In June 1212, a young shepherd named Stephen proclaimed everywhere that Jesus appeared to him and entrusted him with a letter for the King of France. Here he is soon on his way, accompanied by other shepherds of the same age but also men whom his charisma attracts. The "holy child," as he is called, goes to Philip Augustus at the head of a large procession singing hymns and carrying banners. But the king is hardly convinced. Disappointed, the crowd disperses; some men are enlisting for the Albigensian Crusade which will fight against the Cathars in the south of the kingdom.
The holy children
In the Rhine Valley, a little earlier in the same spring 1212, similar events take place, but of greater magnitude. Very young childrens - from 6 or 7 years old - escape the supervision of their parents and, in groups of a few dozen, take the road to Jerusalem.
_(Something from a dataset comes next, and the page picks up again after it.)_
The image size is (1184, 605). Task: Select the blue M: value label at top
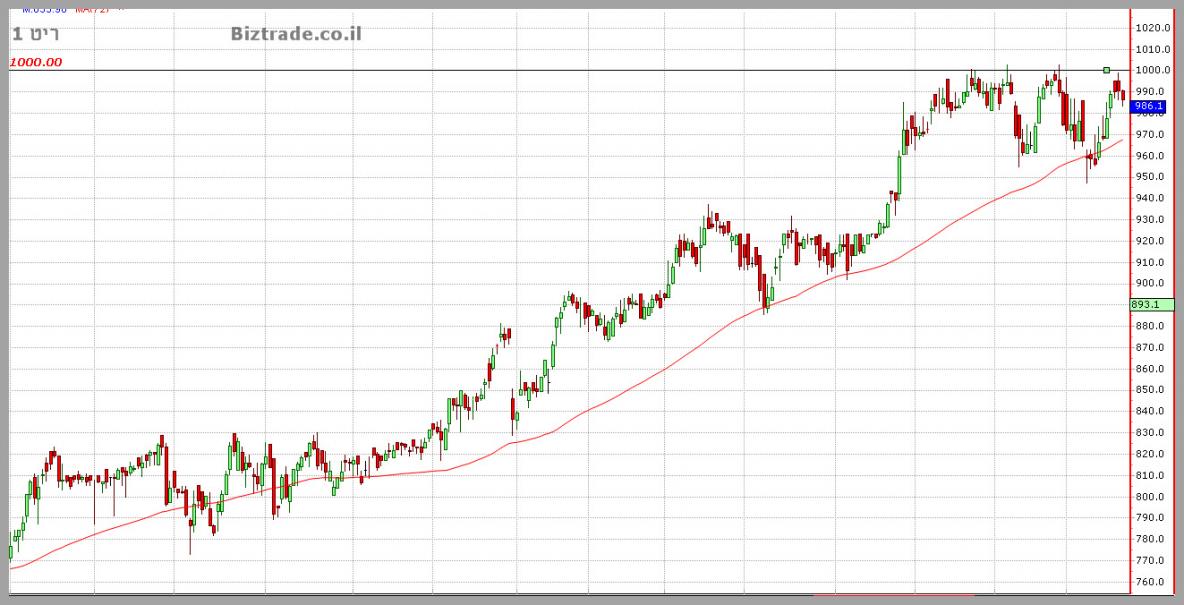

The movement started from Cologne, where the young Nicholas came from, who took the lead of the largest group.
Leaving Germany, listening neither to the advice of caution nor to the invitations to go and fight the Cathar heresy, which is an enemy less distant than the Muslims, these young people first crossed Alsace and then the Alps.
A tragic epic
Exalted priests no doubt accompany them, but the clergy as a whole condemns a foolish enterprise. Only a few lay people sympathize with such a spontaneous movement and help the young travelers to survive. Arriving in August on the Italian coasts (or, for a few, in Marseilles), few can embark for the Holy Land, and many of them will be sold as slaves. Only a tiny fraction of the children will still have the strength to make their way home. As for Nicholas, according to records he would later participate in the Fifth Crusade, unless he was killed in Italy. In the failure of this crusade, contemporaries saw the work of the devil: if the children failed, was it not because God was hostile to their project? The historians of the twentieth century, for their part, are trying to find explanations for this large-scale phenomenon of children’s crusade, which, in one form or another (for example with the so-called Shepherds' Crusade in 1251), will be repeated in the thirteenth and fourteenth centuries.
The strength of predictions
Why, in fact, do children and adolescents rush onto the roads repeatedly in search of such a distant goal? It is true that after the fall of Jerusalem in 1187 before the army of Saladin, the various crusades failed. The fight between Christianity and Islam is now taking place not only in the Holy Land but also in Anatolia and Spain where, precisely in 1212, the Christian kingdoms won the decisive victory of Las Navas de Tolosa. There was no lack of preachers then to call for the reconquest of the city of God - Jerusalem, and no doubt the presence of "infidels" at the gates of the kingdom had exacerbated religious fervor, even among the youngest. But it was the regions of northeastern France, Flanders and the Rhine Valley, that were the most affected even where social ferment was superimposed on religious effervescence: the economy was then in full swing, cities are growing, the population is growing rapidly and with it poverty.
The impact of preachers extolling the riches of the Holy Land is then increased tenfold among the poorest. But neither mysticism nor economic necessity is enough to justify such young people setting out on the roads to Jerusalem in what is now known as the Children’s Crusade.